On the second-floor-back was a dressmaker who could not collect her bills; while in the rear was a laundress who washed for the tenants.

Lastly, there was Mrs.Martha Munger, Stephen Carlin's sister, who occupied the third floor both front and back, over the laundress's quarters, the one chimney serving them both.
While the evil eye of the skylight, despite its dishonorable calling, might have been put to some good use during the day, it can be safely said that it was of no earthly, and for that matter of no heavenly, use during the night.

Nor did anything else in the way of illumination take its place.

My Lady Dowager's patrons were too poor or too stingy to furnish even a single burner up and down the three flights.

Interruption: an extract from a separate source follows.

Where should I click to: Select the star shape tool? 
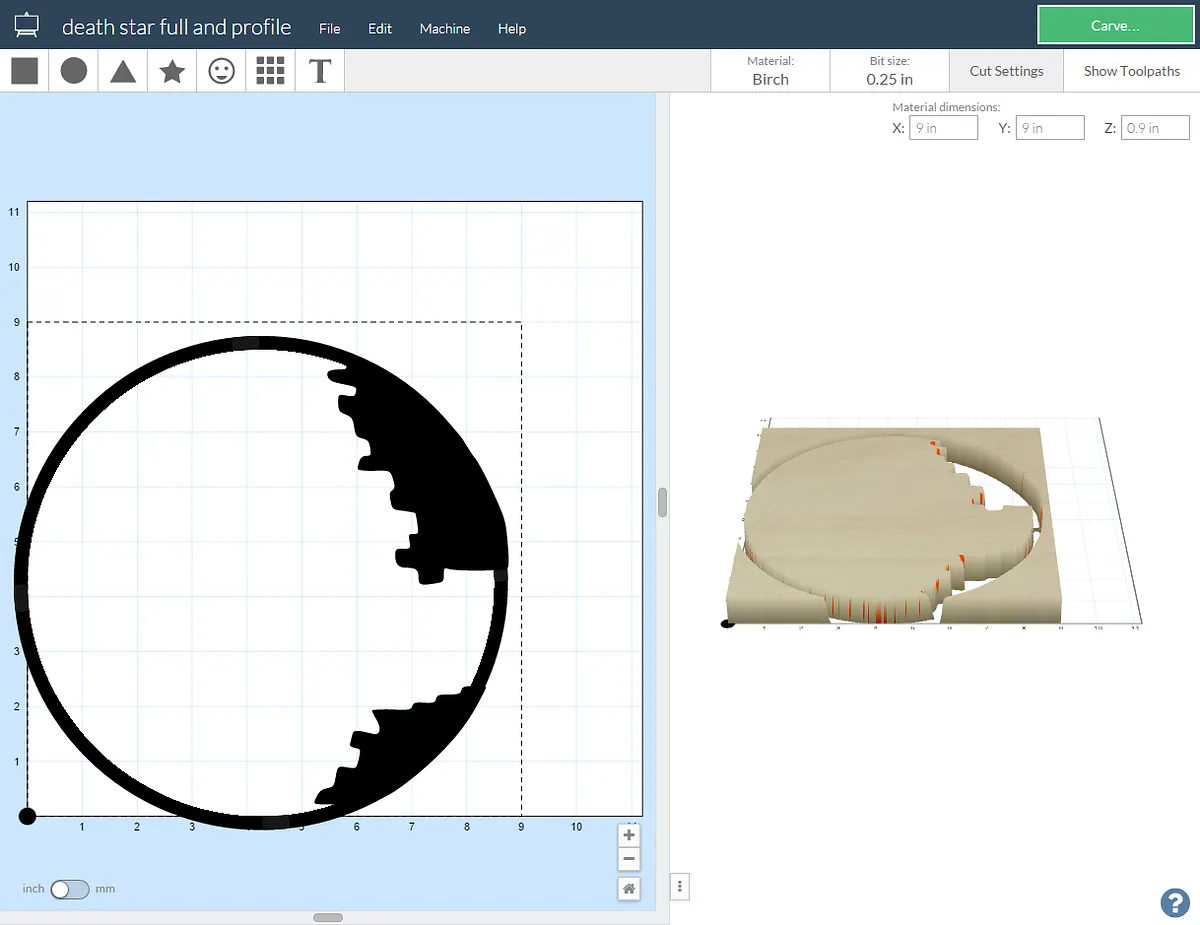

The excuse was that the rays of the arc-light, blazing away on the opposite side of the street, were not only powerful enough to shine through the weather-beaten hall door covering the entrance but, still further, to illuminate the rickety staircase--the very staircase up which Stephen Carlin was now groping in answer to Martha's letter.
She had heard his heavy tread on the creaky steps, and was watching for him with the door ajar--an inch at first, and then wide open, her kerosene lamp held over the railing to give him light.
"Oh, but I'm glad you've come, Stephen.